With the stock currently trading at an attractive 6.9% yield and a dividend payment that is well covered by its free cash flow, this is one potential energy stock to play the rebound in oil prices, while yet getting paid to wait.
Oil-related counters are also some of the best stocks to sell covered calls on, as premiums received tend to be on the high side.
Among the 6 stocks highlighted in this list, FANG has the highest street rating, with a majority in the street having a Strong Buy on the counter.
Best Stocks to Sell Covered Calls #5: Coterra Energy (CTRA)
Coterra Energy (CTRA) is a similar stock to FANG, operating in the O&G industry. The company has been increasing its dividend payment for 6 consecutive years, not fantastic, but not too shabby as well, considering how volatile the oil industry can be.
This counter has the highest dividend yield in this list of 6 stocks, standing at 8.1% at present.
With a low gearing ratio of just 0.2x and a payout ratio of less than 40%, the counter is likely able to continue increasing its dividend payments ahead.
As mentioned, oil-related counters are among the best stocks to sell covered calls on. One can easily double or even triple the total yield on CTRA to > 20% using the covered call strategy.
Best Stocks to Sell Covered Calls #6: KeyCorp (KEY)
The final stock in this list is KeyCorp (KEY). KEY is a regional bank with assets of over $170bn, concentrated in its two largest markets: Ohio and New York. The bank is primarily focused on serving middle-market commercial clients through a hybrid community/corporate bank model.

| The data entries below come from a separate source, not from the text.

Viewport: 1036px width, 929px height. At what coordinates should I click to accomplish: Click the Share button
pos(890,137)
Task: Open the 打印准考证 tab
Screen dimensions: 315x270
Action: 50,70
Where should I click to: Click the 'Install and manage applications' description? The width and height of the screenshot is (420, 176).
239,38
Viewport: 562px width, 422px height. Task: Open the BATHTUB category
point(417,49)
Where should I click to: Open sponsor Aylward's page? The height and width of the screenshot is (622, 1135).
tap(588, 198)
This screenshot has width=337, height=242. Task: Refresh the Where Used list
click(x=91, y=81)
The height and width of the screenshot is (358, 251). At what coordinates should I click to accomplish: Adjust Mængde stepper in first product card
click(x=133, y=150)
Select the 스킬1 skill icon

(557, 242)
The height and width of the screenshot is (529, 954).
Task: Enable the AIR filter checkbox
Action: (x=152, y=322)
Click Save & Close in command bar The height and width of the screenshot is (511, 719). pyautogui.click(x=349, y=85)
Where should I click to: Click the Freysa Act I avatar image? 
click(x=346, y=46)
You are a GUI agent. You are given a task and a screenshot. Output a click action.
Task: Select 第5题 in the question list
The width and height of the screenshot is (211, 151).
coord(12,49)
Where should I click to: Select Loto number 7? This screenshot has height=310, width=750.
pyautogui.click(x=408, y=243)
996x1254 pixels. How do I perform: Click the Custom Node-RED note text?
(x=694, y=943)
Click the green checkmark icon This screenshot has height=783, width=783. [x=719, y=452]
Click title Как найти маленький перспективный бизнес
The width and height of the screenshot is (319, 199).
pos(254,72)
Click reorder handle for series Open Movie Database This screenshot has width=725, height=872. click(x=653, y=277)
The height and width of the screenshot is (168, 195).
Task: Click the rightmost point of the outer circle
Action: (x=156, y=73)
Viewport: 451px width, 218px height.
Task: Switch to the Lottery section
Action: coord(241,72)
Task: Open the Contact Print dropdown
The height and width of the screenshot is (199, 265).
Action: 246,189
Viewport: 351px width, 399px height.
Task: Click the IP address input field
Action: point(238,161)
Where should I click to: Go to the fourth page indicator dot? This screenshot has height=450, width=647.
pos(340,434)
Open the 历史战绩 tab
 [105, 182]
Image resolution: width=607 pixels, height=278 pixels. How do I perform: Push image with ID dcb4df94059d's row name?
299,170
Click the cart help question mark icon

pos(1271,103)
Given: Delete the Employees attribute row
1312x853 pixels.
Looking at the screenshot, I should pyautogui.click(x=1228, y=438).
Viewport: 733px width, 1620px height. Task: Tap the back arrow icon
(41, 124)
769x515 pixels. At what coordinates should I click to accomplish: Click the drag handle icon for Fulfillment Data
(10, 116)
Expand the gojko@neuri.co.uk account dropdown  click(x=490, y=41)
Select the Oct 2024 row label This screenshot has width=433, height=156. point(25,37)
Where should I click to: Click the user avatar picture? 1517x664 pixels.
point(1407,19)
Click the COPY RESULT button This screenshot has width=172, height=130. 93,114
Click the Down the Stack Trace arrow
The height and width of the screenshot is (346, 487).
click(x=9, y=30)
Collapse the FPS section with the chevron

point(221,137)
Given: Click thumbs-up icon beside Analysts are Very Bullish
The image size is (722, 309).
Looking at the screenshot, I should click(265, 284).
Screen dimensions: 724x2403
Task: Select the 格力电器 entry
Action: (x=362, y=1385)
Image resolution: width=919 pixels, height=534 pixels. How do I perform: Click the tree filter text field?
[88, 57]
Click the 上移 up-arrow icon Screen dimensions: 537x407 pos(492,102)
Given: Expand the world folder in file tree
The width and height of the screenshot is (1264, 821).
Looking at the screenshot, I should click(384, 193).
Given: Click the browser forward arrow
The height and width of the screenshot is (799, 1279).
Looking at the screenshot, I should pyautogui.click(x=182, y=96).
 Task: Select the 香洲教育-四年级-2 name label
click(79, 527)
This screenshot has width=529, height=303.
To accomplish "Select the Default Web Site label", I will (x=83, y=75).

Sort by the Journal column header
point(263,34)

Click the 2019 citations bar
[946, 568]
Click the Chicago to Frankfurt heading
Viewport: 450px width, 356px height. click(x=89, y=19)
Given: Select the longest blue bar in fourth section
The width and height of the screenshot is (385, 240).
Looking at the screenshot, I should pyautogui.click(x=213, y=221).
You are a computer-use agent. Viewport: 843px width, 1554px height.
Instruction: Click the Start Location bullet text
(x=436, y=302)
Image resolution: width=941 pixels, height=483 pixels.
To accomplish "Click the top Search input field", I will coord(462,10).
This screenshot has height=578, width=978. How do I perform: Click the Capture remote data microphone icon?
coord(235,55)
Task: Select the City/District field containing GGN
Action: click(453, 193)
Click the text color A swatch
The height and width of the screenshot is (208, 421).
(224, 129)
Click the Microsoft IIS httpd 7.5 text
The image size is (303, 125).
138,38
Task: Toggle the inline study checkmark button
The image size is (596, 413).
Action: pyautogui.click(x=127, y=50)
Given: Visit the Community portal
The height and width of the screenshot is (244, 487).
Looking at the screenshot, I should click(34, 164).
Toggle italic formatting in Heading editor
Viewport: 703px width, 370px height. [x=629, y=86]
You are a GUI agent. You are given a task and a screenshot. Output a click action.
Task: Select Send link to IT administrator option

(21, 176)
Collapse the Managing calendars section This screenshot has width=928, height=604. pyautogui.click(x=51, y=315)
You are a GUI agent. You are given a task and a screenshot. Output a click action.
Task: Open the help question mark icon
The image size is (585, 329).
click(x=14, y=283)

With a yield of 8%, this is another banking-related stock that is looking rather attractive, in terms of where its yield is currently trading vs. its historical level.
This counter has been one of the most consistent dividend payers, with 13 years of consecutive dividend payment increases.
One can also execute a covered call strategy on KEY to further increase its yield potential vs. the current 8% level.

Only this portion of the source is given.